Excerpt provided:
Thursday, June 24, 2010

How the Rebelution is like Buffy the Vampire Slayer

I learned many things in my years attending La Leche League meetings. Most importantly, of course, I learned how to keep breastfeeding and why it matters. I learned that it's biologically normal to sleep with your baby, and I learned you can keep your bathroom counter reasonably clean if you swipe it down with toilet paper saturated with rubbing alcohol every other day. But perhaps one of the most life changing things I learned was the phrase repeated at the beginning of every meeting..."Take what you can use, and leave the rest".

Problems to work on:
A. In the blog post, what phrase was repeated at the beginning of every La Leche League meeting?
B. List everything the writer of the blog post says they learned at La Leche League meetings.
C. Does each statement agree with the blog post? Answer yes or no and quote the words that decide it.
(i) The post is dated Thursday, June 24, 2010.
(ii) The writer wipes the bathroom counter with rubbing alcohol every day.
(iii) The writer names the phrase repeated at meetings as the most important thing learned.

Exercise data:
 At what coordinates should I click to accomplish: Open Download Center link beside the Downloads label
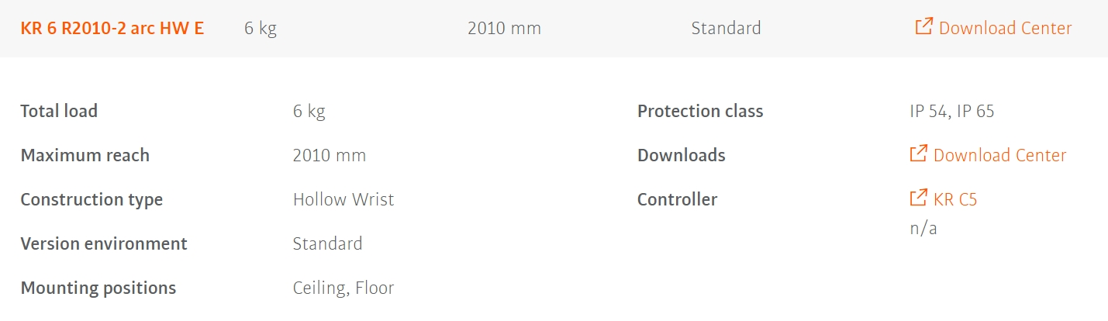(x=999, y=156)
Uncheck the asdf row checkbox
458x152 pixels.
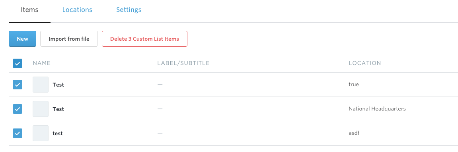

Answers for the exercise:
A. "Take what you can use, and leave the rest."

B.
- How to keep breastfeeding
- Why breastfeeding matters
- That it's biologically normal to sleep with your baby
- That you can keep your bathroom counter reasonably clean by swiping it down every other day with toilet paper saturated with rubbing alcohol
- The phrase "Take what you can use, and leave the rest"

C.
(i) Yes: "Thursday, June 24, 2010"
(ii) No: "every other day"
(iii) No: "Most importantly, of course, I learned how to keep breastfeeding and why it matters."